Since the entries below must stay intact, return each one exactly.

------------------------------

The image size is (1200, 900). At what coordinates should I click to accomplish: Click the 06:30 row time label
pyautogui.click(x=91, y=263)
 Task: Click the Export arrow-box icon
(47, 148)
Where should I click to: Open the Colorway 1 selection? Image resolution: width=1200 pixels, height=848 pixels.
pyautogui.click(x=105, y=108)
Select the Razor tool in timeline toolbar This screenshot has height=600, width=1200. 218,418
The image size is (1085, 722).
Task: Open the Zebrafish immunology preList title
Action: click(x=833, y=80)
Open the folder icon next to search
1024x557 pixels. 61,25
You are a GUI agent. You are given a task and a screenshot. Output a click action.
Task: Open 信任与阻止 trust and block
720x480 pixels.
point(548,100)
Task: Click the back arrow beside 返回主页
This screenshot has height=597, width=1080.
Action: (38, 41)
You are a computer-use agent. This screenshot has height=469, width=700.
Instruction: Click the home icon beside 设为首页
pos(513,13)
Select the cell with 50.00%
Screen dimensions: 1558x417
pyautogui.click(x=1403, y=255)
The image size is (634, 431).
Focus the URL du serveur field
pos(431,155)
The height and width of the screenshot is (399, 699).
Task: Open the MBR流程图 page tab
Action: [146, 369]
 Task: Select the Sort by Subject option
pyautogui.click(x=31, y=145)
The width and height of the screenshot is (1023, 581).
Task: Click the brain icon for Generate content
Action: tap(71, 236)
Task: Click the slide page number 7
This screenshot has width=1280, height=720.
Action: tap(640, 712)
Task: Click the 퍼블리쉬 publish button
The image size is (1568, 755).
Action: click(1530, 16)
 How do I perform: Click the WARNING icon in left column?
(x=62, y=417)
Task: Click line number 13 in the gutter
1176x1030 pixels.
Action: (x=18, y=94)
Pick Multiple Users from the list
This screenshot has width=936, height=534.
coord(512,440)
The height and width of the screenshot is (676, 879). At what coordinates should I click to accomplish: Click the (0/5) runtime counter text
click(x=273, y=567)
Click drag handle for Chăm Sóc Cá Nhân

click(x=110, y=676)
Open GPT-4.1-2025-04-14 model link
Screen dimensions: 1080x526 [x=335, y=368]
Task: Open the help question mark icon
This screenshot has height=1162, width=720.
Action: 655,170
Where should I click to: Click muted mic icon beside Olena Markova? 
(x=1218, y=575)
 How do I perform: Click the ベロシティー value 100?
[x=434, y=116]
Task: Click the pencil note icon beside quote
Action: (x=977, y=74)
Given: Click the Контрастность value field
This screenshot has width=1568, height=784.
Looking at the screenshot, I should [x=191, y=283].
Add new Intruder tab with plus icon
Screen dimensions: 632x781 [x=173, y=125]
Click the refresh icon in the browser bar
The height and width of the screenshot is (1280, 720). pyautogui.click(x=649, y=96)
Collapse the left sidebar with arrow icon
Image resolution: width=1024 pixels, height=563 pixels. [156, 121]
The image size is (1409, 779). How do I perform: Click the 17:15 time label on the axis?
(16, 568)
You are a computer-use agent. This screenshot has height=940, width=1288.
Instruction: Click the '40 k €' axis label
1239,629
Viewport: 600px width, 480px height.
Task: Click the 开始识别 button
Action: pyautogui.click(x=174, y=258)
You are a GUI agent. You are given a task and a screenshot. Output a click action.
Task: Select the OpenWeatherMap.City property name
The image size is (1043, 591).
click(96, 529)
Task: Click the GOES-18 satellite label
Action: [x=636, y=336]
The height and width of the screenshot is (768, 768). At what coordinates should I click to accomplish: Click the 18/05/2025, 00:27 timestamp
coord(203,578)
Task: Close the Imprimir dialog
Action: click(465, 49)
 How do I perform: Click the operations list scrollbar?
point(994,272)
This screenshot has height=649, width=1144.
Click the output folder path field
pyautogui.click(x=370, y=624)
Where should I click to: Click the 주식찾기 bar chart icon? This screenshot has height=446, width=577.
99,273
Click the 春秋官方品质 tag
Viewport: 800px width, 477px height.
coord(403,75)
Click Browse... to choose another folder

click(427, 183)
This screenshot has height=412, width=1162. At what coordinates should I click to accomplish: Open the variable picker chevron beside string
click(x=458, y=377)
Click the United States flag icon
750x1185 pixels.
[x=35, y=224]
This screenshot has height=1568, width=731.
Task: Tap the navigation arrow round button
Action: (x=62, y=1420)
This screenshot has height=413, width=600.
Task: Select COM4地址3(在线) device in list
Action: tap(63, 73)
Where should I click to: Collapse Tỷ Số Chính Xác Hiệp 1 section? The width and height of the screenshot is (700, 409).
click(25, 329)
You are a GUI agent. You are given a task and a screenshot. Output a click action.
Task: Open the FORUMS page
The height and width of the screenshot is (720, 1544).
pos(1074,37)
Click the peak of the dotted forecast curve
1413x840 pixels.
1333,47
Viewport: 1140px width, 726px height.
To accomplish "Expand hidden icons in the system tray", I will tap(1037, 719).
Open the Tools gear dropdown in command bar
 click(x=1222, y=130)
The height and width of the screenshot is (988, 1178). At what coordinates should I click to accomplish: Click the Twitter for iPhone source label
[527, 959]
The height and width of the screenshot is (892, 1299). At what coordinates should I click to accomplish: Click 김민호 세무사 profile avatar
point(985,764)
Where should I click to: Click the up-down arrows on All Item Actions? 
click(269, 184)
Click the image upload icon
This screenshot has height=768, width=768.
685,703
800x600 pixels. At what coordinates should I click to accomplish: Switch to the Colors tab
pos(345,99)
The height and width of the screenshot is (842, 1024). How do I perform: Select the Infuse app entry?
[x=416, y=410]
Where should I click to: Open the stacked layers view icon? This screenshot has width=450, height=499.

------------------------------

» **EXPECTED OUTPUT**
The image size is (1200, 900). At what coordinates should I click to accomplish: Click the 06:30 row time label
pyautogui.click(x=91, y=263)
 Task: Click the Export arrow-box icon
(47, 148)
Where should I click to: Open the Colorway 1 selection? Image resolution: width=1200 pixels, height=848 pixels.
pyautogui.click(x=105, y=108)
Select the Razor tool in timeline toolbar This screenshot has height=600, width=1200. 218,418
The image size is (1085, 722).
Task: Open the Zebrafish immunology preList title
Action: click(x=833, y=80)
Open the folder icon next to search
1024x557 pixels. 61,25
You are a GUI agent. You are given a task and a screenshot. Output a click action.
Task: Open 信任与阻止 trust and block
720x480 pixels.
point(548,100)
Task: Click the back arrow beside 返回主页
This screenshot has height=597, width=1080.
Action: (38, 41)
You are a computer-use agent. This screenshot has height=469, width=700.
Instruction: Click the home icon beside 设为首页
pos(513,13)
Select the cell with 50.00%
Screen dimensions: 1558x417
pyautogui.click(x=1403, y=255)
The image size is (634, 431).
Focus the URL du serveur field
pos(431,155)
The height and width of the screenshot is (399, 699).
Task: Open the MBR流程图 page tab
Action: [146, 369]
 Task: Select the Sort by Subject option
pyautogui.click(x=31, y=145)
The width and height of the screenshot is (1023, 581).
Task: Click the brain icon for Generate content
Action: tap(71, 236)
Task: Click the slide page number 7
This screenshot has width=1280, height=720.
Action: tap(640, 712)
Task: Click the 퍼블리쉬 publish button
The image size is (1568, 755).
Action: click(1530, 16)
 How do I perform: Click the WARNING icon in left column?
(x=62, y=417)
Task: Click line number 13 in the gutter
1176x1030 pixels.
Action: (x=18, y=94)
Pick Multiple Users from the list
This screenshot has width=936, height=534.
coord(512,440)
The height and width of the screenshot is (676, 879). At what coordinates should I click to accomplish: Click the (0/5) runtime counter text
click(x=273, y=567)
Click drag handle for Chăm Sóc Cá Nhân

click(x=110, y=676)
Open GPT-4.1-2025-04-14 model link
Screen dimensions: 1080x526 [x=335, y=368]
Task: Open the help question mark icon
This screenshot has height=1162, width=720.
Action: 655,170
Where should I click to: Click muted mic icon beside Olena Markova? 
(x=1218, y=575)
 How do I perform: Click the ベロシティー value 100?
[x=434, y=116]
Task: Click the pencil note icon beside quote
Action: (x=977, y=74)
Given: Click the Контрастность value field
This screenshot has width=1568, height=784.
Looking at the screenshot, I should [x=191, y=283].
Add new Intruder tab with plus icon
Screen dimensions: 632x781 [x=173, y=125]
Click the refresh icon in the browser bar
The height and width of the screenshot is (1280, 720). pyautogui.click(x=649, y=96)
Collapse the left sidebar with arrow icon
Image resolution: width=1024 pixels, height=563 pixels. [156, 121]
The image size is (1409, 779). How do I perform: Click the 17:15 time label on the axis?
(16, 568)
You are a computer-use agent. This screenshot has height=940, width=1288.
Instruction: Click the '40 k €' axis label
1239,629
Viewport: 600px width, 480px height.
Task: Click the 开始识别 button
Action: pyautogui.click(x=174, y=258)
You are a GUI agent. You are given a task and a screenshot. Output a click action.
Task: Select the OpenWeatherMap.City property name
The image size is (1043, 591).
click(96, 529)
Task: Click the GOES-18 satellite label
Action: [x=636, y=336]
The height and width of the screenshot is (768, 768). At what coordinates should I click to accomplish: Click the 18/05/2025, 00:27 timestamp
coord(203,578)
Task: Close the Imprimir dialog
Action: click(465, 49)
 How do I perform: Click the operations list scrollbar?
point(994,272)
This screenshot has height=649, width=1144.
Click the output folder path field
pyautogui.click(x=370, y=624)
Where should I click to: Click the 주식찾기 bar chart icon? This screenshot has height=446, width=577.
99,273
Click the 春秋官方品质 tag
Viewport: 800px width, 477px height.
coord(403,75)
Click Browse... to choose another folder

click(427, 183)
This screenshot has height=412, width=1162. At what coordinates should I click to accomplish: Open the variable picker chevron beside string
click(x=458, y=377)
Click the United States flag icon
750x1185 pixels.
[x=35, y=224]
This screenshot has height=1568, width=731.
Task: Tap the navigation arrow round button
Action: (x=62, y=1420)
This screenshot has height=413, width=600.
Task: Select COM4地址3(在线) device in list
Action: tap(63, 73)
Where should I click to: Collapse Tỷ Số Chính Xác Hiệp 1 section? The width and height of the screenshot is (700, 409).
click(25, 329)
You are a GUI agent. You are given a task and a screenshot. Output a click action.
Task: Open the FORUMS page
The height and width of the screenshot is (720, 1544).
pos(1074,37)
Click the peak of the dotted forecast curve
1413x840 pixels.
1333,47
Viewport: 1140px width, 726px height.
To accomplish "Expand hidden icons in the system tray", I will tap(1037, 719).
Open the Tools gear dropdown in command bar
 click(x=1222, y=130)
The height and width of the screenshot is (988, 1178). At what coordinates should I click to accomplish: Click the Twitter for iPhone source label
[527, 959]
The height and width of the screenshot is (892, 1299). At what coordinates should I click to accomplish: Click 김민호 세무사 profile avatar
point(985,764)
Where should I click to: Click the up-down arrows on All Item Actions? 
click(269, 184)
Click the image upload icon
This screenshot has height=768, width=768.
685,703
800x600 pixels. At what coordinates should I click to accomplish: Switch to the Colors tab
pos(345,99)
The height and width of the screenshot is (842, 1024). How do I perform: Select the Infuse app entry?
[x=416, y=410]
Where should I click to: Open the stacked layers view icon? This screenshot has width=450, height=499.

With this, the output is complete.